> [TASK REQUIREMENTS]: From the entries below, reproduce exactly the line containing "36 (99, 1675)", the line containing "Anmelden (659, 2359)", and every line in between, with nothing added.

(Stored data entries)

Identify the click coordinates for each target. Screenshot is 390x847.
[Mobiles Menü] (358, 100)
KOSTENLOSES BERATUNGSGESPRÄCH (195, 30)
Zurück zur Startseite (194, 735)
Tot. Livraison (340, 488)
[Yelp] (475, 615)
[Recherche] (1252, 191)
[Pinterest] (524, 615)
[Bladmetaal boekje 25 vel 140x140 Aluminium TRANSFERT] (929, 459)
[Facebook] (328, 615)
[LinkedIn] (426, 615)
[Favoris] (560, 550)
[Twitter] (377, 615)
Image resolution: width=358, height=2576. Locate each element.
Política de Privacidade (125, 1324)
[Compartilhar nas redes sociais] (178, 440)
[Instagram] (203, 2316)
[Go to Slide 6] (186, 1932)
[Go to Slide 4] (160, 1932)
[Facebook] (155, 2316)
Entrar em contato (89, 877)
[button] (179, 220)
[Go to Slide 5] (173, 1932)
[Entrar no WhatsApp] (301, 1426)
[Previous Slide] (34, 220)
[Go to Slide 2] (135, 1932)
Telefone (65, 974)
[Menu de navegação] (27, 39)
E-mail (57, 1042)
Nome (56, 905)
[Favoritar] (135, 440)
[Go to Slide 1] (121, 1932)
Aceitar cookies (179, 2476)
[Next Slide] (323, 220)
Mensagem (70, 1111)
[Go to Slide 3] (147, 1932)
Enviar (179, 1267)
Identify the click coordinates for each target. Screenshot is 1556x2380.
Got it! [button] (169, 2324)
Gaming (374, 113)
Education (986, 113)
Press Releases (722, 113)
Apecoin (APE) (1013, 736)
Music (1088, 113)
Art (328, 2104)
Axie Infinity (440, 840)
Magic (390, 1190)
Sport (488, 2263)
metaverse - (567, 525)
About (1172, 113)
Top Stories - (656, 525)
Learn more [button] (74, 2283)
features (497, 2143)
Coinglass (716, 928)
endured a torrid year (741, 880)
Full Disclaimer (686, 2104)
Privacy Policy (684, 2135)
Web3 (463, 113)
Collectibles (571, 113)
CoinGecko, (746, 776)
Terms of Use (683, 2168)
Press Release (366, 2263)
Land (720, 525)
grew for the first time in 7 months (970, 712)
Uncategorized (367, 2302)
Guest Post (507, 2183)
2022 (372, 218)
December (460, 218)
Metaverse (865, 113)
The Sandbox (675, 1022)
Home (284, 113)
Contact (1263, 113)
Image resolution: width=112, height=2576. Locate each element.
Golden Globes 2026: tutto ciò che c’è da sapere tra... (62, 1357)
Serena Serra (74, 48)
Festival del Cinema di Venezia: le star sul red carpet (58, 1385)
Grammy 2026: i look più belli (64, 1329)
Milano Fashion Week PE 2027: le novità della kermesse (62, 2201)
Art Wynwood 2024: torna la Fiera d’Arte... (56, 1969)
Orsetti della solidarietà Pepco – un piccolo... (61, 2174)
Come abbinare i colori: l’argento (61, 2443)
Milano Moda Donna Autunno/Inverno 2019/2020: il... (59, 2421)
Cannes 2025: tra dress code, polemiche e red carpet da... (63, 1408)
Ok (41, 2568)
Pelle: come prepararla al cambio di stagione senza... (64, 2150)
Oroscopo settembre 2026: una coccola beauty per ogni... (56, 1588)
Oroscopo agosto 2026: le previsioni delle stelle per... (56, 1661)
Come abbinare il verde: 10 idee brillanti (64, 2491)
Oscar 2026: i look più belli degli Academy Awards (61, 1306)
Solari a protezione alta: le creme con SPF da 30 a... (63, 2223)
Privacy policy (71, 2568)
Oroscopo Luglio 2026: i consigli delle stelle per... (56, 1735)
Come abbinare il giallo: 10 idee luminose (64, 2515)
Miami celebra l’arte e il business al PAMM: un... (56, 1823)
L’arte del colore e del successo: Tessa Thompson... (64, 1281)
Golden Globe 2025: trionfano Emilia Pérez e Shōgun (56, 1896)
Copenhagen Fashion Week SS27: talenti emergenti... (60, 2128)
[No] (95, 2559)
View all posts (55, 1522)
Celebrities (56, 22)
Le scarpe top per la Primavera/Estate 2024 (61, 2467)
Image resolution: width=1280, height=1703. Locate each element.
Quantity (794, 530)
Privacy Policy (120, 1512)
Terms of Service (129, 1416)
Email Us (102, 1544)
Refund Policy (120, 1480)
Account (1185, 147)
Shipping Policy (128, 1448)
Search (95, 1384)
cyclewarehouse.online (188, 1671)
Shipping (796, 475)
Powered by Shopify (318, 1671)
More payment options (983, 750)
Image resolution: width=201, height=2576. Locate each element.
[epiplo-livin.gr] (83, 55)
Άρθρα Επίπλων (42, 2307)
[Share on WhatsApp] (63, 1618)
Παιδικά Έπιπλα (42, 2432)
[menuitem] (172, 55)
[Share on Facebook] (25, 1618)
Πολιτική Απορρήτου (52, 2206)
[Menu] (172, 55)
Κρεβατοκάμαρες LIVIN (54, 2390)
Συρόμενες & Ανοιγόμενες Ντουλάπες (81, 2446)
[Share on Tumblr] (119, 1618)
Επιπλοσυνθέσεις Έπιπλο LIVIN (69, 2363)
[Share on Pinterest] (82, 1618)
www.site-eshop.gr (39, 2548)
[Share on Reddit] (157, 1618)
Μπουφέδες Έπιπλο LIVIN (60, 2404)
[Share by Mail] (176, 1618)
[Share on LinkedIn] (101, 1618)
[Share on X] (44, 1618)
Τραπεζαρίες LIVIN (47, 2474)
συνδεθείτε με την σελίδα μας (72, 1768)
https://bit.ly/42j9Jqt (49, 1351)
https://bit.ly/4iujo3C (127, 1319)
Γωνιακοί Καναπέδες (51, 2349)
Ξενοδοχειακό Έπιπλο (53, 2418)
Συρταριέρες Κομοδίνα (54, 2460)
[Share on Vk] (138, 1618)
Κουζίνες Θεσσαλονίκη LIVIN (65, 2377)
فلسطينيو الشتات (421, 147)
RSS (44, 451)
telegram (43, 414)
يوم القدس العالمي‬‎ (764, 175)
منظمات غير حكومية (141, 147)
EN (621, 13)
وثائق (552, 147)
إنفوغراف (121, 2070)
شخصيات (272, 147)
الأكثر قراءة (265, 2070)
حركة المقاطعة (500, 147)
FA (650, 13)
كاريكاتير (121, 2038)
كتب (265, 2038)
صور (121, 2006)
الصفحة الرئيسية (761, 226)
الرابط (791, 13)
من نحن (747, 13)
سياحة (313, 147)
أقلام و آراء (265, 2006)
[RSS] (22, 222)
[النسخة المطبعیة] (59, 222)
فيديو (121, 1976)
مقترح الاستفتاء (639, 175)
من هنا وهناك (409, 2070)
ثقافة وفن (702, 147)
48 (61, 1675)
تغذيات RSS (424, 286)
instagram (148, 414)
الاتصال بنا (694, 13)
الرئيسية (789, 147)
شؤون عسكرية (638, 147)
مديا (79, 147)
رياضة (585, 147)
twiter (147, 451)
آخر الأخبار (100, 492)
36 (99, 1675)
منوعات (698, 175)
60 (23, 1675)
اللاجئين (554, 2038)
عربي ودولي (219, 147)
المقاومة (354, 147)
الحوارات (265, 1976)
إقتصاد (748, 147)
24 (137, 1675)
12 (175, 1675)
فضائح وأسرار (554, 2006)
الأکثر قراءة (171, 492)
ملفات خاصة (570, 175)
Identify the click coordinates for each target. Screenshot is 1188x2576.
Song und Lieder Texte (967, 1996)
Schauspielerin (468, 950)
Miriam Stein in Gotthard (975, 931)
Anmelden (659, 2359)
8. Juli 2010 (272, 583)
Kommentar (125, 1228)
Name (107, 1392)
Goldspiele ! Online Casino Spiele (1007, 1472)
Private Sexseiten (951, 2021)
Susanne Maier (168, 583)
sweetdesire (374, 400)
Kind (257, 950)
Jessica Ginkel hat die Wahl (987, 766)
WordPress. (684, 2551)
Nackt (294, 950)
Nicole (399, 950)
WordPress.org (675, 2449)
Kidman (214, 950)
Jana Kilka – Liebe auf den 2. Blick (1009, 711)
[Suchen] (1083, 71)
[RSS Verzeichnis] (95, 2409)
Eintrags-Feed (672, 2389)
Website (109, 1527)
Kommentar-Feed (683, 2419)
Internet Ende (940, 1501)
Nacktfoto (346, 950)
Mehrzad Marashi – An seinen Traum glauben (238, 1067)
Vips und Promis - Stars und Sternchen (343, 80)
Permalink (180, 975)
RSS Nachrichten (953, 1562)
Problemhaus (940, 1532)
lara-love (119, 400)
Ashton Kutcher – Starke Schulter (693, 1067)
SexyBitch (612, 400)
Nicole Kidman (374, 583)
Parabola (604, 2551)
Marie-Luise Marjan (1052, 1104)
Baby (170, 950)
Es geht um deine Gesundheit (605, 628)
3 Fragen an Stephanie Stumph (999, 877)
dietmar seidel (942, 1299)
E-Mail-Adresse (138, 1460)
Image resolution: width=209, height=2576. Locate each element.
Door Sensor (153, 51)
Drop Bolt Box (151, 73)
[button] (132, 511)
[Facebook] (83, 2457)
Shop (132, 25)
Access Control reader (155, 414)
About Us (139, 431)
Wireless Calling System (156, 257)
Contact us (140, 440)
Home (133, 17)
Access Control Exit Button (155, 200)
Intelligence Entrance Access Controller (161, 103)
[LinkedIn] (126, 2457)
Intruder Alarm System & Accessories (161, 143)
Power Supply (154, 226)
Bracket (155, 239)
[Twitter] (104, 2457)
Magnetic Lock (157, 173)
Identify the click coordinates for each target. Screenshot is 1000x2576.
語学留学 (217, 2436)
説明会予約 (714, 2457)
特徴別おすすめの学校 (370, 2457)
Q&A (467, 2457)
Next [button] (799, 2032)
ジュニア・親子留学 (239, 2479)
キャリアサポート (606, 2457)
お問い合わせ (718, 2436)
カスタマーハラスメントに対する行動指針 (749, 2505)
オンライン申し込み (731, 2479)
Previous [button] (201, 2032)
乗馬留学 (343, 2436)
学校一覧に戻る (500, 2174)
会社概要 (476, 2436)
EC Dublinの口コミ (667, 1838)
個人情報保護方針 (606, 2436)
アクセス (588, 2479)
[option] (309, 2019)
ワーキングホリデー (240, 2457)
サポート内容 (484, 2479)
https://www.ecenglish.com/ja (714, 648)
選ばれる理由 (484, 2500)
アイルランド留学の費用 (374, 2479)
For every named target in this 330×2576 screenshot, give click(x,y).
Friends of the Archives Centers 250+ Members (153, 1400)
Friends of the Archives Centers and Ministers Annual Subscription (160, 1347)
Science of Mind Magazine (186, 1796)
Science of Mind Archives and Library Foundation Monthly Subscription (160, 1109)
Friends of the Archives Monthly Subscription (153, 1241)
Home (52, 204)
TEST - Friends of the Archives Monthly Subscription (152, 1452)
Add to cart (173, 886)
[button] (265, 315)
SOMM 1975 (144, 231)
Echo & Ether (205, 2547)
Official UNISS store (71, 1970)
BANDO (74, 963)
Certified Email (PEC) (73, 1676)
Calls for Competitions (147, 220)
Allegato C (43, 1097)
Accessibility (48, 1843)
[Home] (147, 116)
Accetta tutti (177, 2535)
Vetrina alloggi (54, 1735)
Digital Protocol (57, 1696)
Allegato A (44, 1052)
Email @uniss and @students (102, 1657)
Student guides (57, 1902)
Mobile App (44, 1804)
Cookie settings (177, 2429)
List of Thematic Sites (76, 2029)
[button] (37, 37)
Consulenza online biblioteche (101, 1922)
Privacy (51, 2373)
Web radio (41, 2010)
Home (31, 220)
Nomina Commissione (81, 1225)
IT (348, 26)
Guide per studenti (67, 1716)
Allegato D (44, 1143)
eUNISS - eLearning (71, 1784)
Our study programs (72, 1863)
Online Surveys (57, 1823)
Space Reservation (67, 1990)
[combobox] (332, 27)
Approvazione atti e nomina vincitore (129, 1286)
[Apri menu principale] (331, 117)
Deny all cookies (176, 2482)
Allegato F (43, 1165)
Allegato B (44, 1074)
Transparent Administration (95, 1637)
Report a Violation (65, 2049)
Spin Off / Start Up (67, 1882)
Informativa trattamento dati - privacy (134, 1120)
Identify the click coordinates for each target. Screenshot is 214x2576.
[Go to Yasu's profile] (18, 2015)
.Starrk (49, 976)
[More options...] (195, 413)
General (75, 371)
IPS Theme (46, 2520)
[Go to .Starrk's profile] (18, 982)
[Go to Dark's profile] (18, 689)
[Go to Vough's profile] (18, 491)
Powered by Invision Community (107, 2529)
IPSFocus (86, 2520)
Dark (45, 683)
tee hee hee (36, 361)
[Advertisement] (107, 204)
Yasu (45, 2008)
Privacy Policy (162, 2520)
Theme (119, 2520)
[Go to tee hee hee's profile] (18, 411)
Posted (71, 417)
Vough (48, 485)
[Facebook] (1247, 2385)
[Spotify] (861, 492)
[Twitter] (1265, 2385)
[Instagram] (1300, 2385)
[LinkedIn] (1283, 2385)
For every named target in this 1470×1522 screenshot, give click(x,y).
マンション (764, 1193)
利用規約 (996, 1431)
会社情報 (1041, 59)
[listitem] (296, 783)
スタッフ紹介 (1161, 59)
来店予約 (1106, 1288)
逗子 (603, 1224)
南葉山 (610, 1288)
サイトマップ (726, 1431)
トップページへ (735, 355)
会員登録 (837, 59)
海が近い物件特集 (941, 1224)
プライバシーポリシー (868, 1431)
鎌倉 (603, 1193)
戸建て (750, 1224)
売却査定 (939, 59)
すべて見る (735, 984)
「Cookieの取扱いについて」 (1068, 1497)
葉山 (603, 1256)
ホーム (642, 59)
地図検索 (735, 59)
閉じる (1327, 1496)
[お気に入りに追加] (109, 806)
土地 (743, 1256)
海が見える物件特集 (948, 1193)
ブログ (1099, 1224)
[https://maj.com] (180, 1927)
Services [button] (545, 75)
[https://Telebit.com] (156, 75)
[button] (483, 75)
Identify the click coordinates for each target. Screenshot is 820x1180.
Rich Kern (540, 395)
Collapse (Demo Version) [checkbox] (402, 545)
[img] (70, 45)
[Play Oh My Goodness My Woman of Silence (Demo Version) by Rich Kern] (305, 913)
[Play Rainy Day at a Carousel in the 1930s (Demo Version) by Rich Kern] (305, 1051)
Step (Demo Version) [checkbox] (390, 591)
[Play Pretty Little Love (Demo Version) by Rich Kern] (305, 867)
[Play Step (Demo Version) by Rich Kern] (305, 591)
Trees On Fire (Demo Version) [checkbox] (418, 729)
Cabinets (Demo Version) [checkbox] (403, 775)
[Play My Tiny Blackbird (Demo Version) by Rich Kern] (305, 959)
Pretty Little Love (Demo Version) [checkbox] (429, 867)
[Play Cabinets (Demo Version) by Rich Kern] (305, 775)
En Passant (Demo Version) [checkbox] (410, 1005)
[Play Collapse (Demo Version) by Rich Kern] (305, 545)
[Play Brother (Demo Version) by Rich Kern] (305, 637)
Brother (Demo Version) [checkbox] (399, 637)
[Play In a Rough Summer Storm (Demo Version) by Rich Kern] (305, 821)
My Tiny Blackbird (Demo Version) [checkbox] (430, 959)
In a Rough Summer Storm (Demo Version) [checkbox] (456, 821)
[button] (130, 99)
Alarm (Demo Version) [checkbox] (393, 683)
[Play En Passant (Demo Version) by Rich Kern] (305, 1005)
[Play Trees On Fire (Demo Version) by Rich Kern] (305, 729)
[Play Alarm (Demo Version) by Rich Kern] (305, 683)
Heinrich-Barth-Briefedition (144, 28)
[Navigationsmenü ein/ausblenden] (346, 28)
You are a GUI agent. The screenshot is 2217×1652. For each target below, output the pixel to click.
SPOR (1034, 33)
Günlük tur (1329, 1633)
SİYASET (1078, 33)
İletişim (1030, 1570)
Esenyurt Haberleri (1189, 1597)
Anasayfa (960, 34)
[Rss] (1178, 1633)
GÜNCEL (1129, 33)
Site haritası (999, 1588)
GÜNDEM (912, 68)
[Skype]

> [EXERCISE SOLUTION]:
36 (99, 1675)
منوعات (698, 175)
60 (23, 1675)
اللاجئين (554, 2038)
عربي ودولي (219, 147)
المقاومة (354, 147)
الحوارات (265, 1976)
إقتصاد (748, 147)
24 (137, 1675)
12 (175, 1675)
فضائح وأسرار (554, 2006)
الأکثر قراءة (171, 492)
ملفات خاصة (570, 175)
Identify the click coordinates for each target. Screenshot is 1188x2576.
Song und Lieder Texte (967, 1996)
Schauspielerin (468, 950)
Miriam Stein in Gotthard (975, 931)
Anmelden (659, 2359)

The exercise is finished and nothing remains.